Il est 22h et un autre phénomène débarque de l’autre côté de la salle : le Néo-Zélandais exilé à Londres Connan Mockasin. Le moins que l'on puisse dire est qu’il possède un univers personnel, fait de longs morceaux pop psychédéliques introspectifs et mystérieux, servis par des clips barrés. Sa voix aiguë et souvent malaxée par toute une batterie d’effets ne prend jamais la direction à laquelle on s’attendrait. Le chanteur à la chevelure blonde platine, accoutré d’une redingote étrange, arrive sur scène accompagné par un batteur, un bassiste et deux filles qui s’occupent d’une section synthés/chœurs. Les ballades rétro puisées dans Forever Dolphin Love et Caramel à la lenteur démesurée s’enchaînent, arborant solos à la wah-wah, lignes de basse qui groovent, synthétiseurs planants et batterie légère.

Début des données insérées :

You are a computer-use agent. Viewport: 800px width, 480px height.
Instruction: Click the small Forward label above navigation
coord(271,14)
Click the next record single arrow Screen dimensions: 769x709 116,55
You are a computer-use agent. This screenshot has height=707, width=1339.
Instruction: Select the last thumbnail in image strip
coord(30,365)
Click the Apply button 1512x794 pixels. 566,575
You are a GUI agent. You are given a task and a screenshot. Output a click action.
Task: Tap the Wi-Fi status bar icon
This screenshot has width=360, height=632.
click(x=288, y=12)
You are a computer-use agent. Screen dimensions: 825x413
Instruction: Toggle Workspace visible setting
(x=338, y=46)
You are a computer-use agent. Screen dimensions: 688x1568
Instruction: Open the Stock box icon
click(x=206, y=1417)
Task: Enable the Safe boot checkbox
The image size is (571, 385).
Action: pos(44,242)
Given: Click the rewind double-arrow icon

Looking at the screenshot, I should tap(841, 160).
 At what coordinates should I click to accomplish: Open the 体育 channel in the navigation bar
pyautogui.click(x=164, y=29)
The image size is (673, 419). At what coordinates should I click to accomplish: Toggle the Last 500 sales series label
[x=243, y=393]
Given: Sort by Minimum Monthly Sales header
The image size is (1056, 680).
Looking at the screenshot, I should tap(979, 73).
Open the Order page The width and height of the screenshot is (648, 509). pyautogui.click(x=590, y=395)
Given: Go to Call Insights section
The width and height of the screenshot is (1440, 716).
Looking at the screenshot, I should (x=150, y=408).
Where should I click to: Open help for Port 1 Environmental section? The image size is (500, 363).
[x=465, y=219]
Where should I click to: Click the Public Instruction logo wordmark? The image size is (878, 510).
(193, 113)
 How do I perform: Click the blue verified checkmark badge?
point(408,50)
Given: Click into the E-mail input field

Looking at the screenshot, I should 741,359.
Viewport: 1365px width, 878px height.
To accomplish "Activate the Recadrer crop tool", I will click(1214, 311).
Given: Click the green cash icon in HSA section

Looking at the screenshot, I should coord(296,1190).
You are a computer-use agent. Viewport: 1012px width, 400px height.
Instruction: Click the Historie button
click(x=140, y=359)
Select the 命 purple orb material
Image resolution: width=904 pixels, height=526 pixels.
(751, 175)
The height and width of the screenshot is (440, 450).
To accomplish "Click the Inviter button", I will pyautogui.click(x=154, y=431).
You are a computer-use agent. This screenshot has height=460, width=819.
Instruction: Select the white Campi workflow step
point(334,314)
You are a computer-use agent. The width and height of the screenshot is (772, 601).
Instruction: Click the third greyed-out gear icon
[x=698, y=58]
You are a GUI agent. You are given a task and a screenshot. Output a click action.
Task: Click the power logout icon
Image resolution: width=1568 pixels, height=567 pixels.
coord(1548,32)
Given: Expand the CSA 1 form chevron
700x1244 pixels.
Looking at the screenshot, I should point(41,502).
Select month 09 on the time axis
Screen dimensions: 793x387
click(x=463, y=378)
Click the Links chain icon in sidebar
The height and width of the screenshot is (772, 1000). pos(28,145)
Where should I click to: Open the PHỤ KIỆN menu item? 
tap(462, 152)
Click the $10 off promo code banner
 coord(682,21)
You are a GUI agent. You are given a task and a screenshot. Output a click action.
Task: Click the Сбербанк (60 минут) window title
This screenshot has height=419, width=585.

Connan Mockasin ne cesse à aucun moment de dialoguer avec le public, il présente chaque chanson longuement, exprime sa joie d’être ici, demande aux gens comment ils vont, s’assoit sur le bord de la scène... La communion est totale et c’est presque un prodige de rallier une foule aussi imposante à sa cause musicale quand les morceaux interprétés sont à l’opposé d’une musique de stade. Tout est volontairement hésitant, malléable, changé en temps réel suivant l’humeur du leader qui redonne au concept de « performance » toutes ses lettres de noblesse. Pas question ici d’interpréter ; les chansons servent tout au plus de squelette à de longs délires frisant souvent avec les dix minutes. Quand Mockasin croit le temps imparti écoulé, on lui signifie qu’il reste encore dix minutes de disponibles, et il décide alors d’appeler l’intégralité du public à s’asseoir pour assister au dernier morceau, qu’il entame en s’allongeant intégralement sur scène. Il ne faudra que quelques secondes aux plusieurs milliers de personnes présentes pour s'exécuter et profiter de l’ultime piste dans une ambiance immédiatement beaucoup moins hostile et traditionnelle. Chapeau.

Il est temps pour le seul et unique rappeur du festival d’entrer en scène. L’Américain Danny Brown; lequel a déjà sorti trois albums en trois ans, suscite la folie chez ses admirateurs, et il leur suffit de l’entendre sans même le voir pour entrer en délire. Son DJ n’appelle pas au calme avec des instrumentations démembrées à la limite de la jungle, et M. Brown surgit sous un projecteur, lunettes de soleil et baggy en cuir, assaillant instantanément l’auditoire avec son flow supraluminique.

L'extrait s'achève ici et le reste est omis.